The ocean wind cut softer than desert air, and for the first time in weeks, no one had to squint to breathe.
The ship provided by the Elf King sailed smooth, catching sun and sea spray as it drifted steadily south. The wood creaked gently beneath their feet, enchanted sails holding steady under sky-blue calm. No storms. No sand. Just water and air.
Rell stood near the bow, arms folded, gaze fixed on the distant line where ocean met sky. The salt clung to him less than the silence. No sand in his boots. No cursed beasts chasing them. But peace still didn’t sit easy on his shoulders.
Behind him, the girls were adjusting to the shift in pace.

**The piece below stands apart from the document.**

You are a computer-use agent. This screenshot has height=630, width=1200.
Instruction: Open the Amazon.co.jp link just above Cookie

Neyxa leaned against the railing, pale and miserable. “I hate boats,” she mumbled, one hand gripping her side.
“You hate everything that moves without you controlling it,” Thessia teased, crouching beside her. She held a waterskin to Neyxa’s lips. “Drink. It’ll help with the stomach.”

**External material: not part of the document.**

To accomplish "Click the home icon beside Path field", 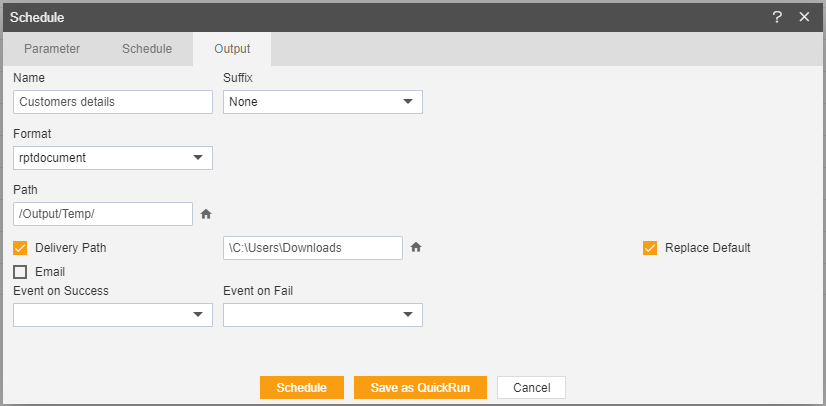I will coord(206,214).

Neyxa took it, groaning. “I swear this thing’s rocking just to mock me.”
“You should be glad it’s not raining.”
Neyxa groaned again. “Why would you even say that?”

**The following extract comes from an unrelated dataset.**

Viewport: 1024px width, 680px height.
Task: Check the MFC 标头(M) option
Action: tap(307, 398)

Ko Mala sat toward the back of the ship, carving symbols into a wooden paddle—not magical ones, just familiar etchings from home. He looked up at the girls, then toward Rell.
“You’re building a tribe, whether you want one or not,” he said.
Rell didn’t turn.
“Doesn’t feel like one.”
Mala shrugged. “It’s never supposed to. Not at first.”
Thessia helped Neyxa to her feet and draped an arm around her shoulders. “You two done being cryptic?”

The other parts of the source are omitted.